What’s going on in the Bad Conditions exception is similar. Certain conditions are going to prevent normal detection. It’s pitch black and you have no light source? Then you can’t see the pit ahead. The room is full of thick smoke? You can’t see through it. If a player suggests how they are trying to overcome an “auto fail” condition like seeing things in pitch blackness and it sounds even slightly reasonable, I will either allow detection or allow a roll to detect. Tapping the floor with a ten-foot pole in a pitch-black corridor automatically detects open pits. Trying to feel the floor with your foot detects the pit, but possibly not soon enough to keep from falling in, requiring a roll. Again, this is going to be one of those 1d6 situation rolls, the same I’d use for surprise conditions, secret doors, or hearing faint noises through thick walls.

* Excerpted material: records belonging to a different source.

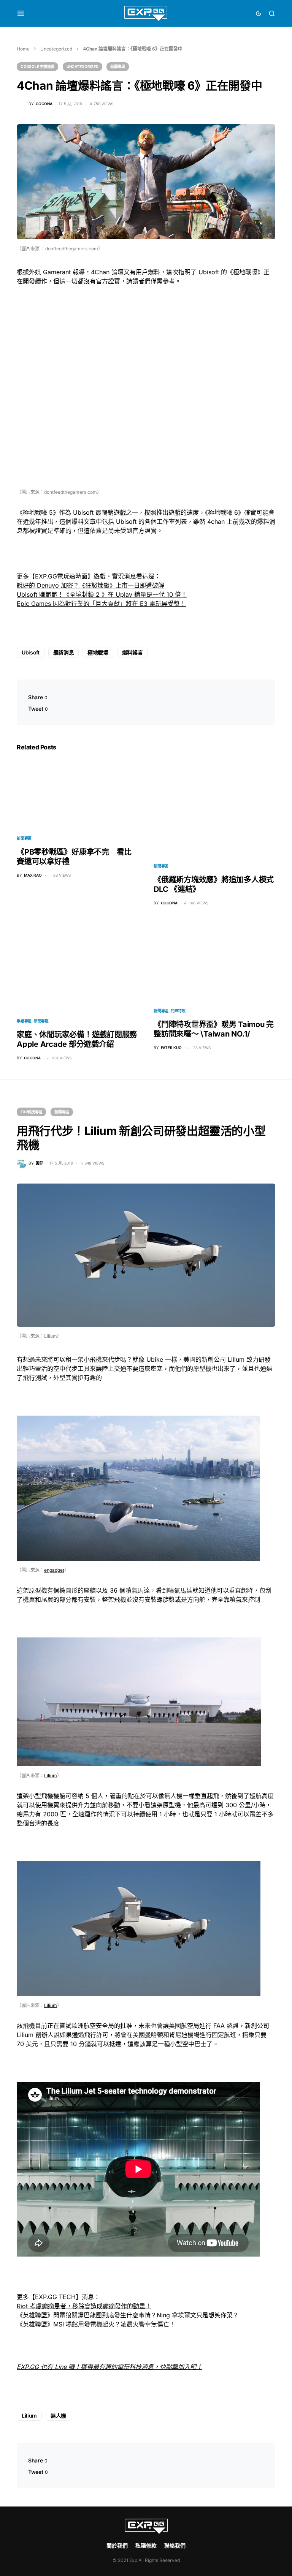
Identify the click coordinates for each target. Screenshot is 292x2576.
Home (23, 49)
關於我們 (117, 2545)
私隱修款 (146, 2545)
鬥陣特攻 (178, 1010)
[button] (21, 13)
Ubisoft (31, 652)
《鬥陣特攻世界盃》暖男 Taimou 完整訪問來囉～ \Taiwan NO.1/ (214, 1029)
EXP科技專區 (31, 1111)
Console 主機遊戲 (37, 66)
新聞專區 (117, 66)
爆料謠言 (132, 652)
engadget (54, 1570)
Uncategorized (56, 49)
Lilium (50, 1775)
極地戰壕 (97, 652)
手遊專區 (24, 1021)
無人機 (58, 2415)
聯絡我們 (175, 2545)
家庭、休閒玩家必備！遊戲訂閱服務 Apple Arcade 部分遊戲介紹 (77, 1039)
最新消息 (63, 652)
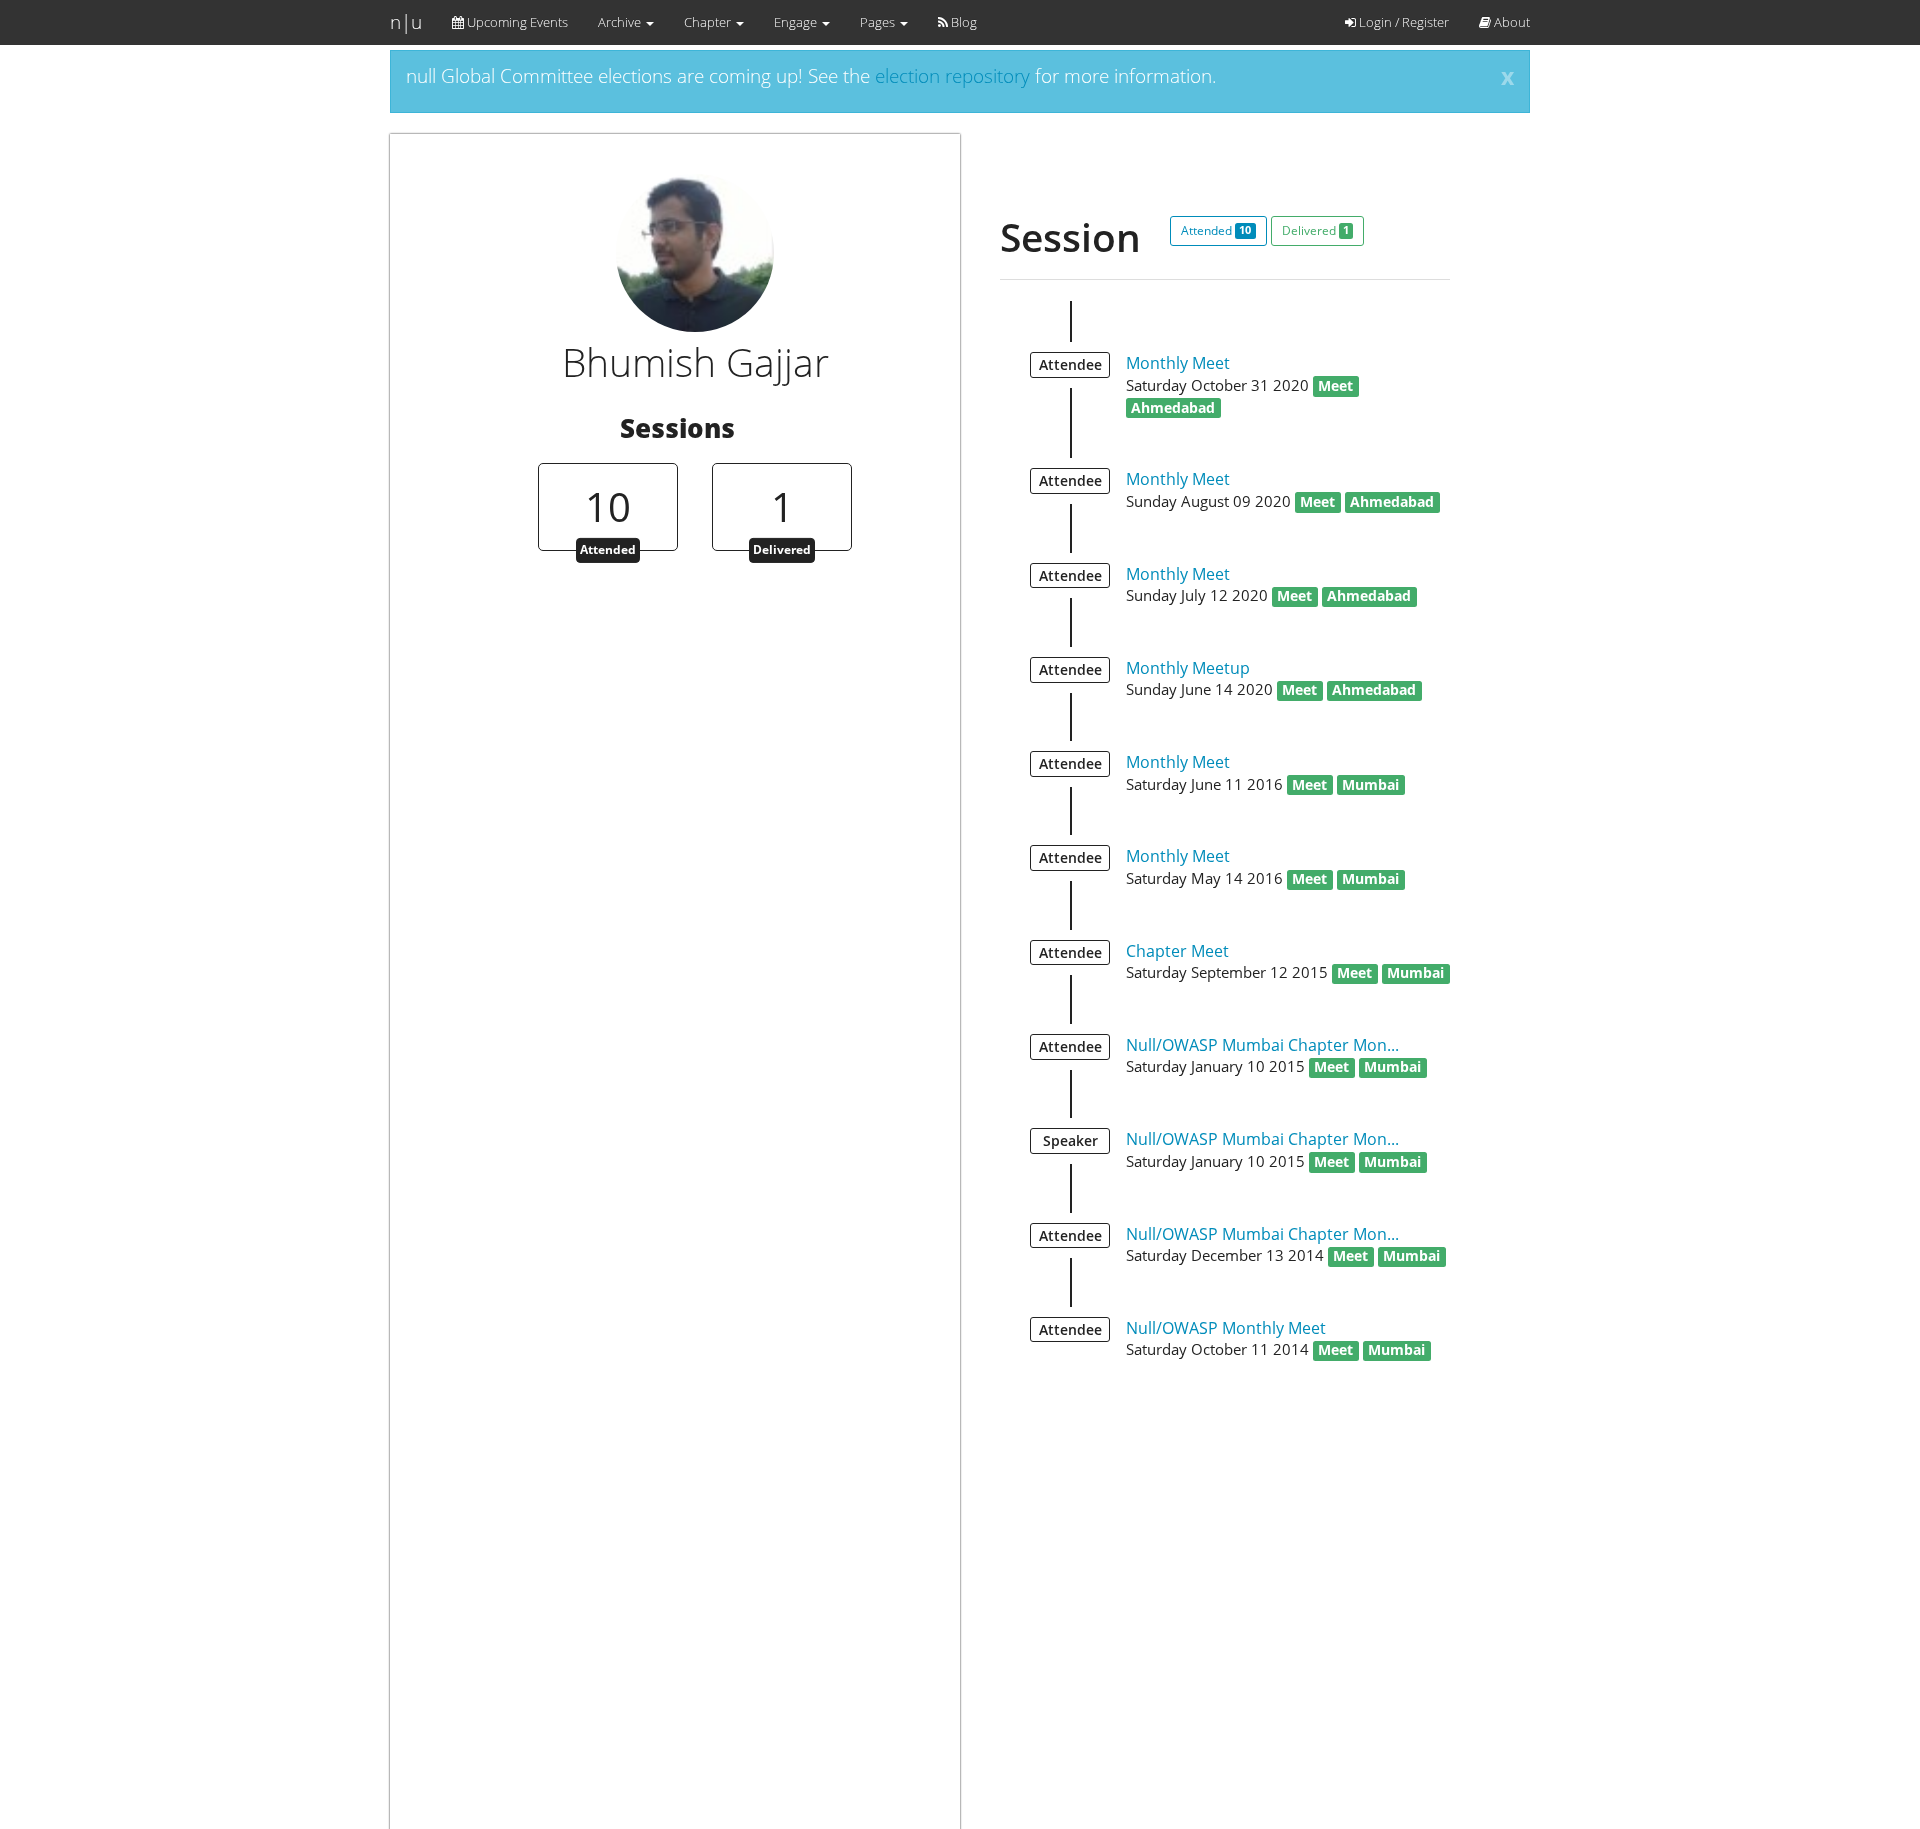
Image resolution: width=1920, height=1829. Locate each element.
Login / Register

And in some of those cases, I will only allow the roll if the character meets some other condition, including possibly an appropriately high ability. For example, INT 16+ might give a chance of 5+ on 1d6, but exactly which ability is relevant, and when, is highly variable. This might be considered an “ability check”, but only in a very loose sense. The roll itself isn’t adjusted based on ability score, and the bad condition doesn’t determine which ability is relevant. It’s what the player says that matters. If they suggest they should have a chance because of their scholarly studies, INT is relevant. If they suggest it’s because they are unusually bright, I might pick the best score of INT and WIS. If the character’s backstory includes something that sounds like training in the same extreme conditions, I might ignore scores completely and just make the roll. It’s not an ability check, and it’s very, very rare.

And so we get to Knowledge checks, which again in the linked article, I say “no roll is necessary most of the time.” I mention allowing a roll for characters with high INT, but the rationale here is not to represent specific training, but innate intellect. Really smart people might be able to figure something out on the spot, if they are lucky. Again, not an ability check, and not even the norm, in other words, not something I’d even note in a dungeon key most of the time. It’s a guideline for making rulings, not a rule.

The norm for me is always, ALWAYS, skipping rolls and just describing anything the characters ought to know or can easily detect.

Now, that covers a lot of the mental stuff, but what about the physical? I guess I’ll have to keep that for a future post. And judging by some of the comments I’ve already received, there may be a couple such “future posts”.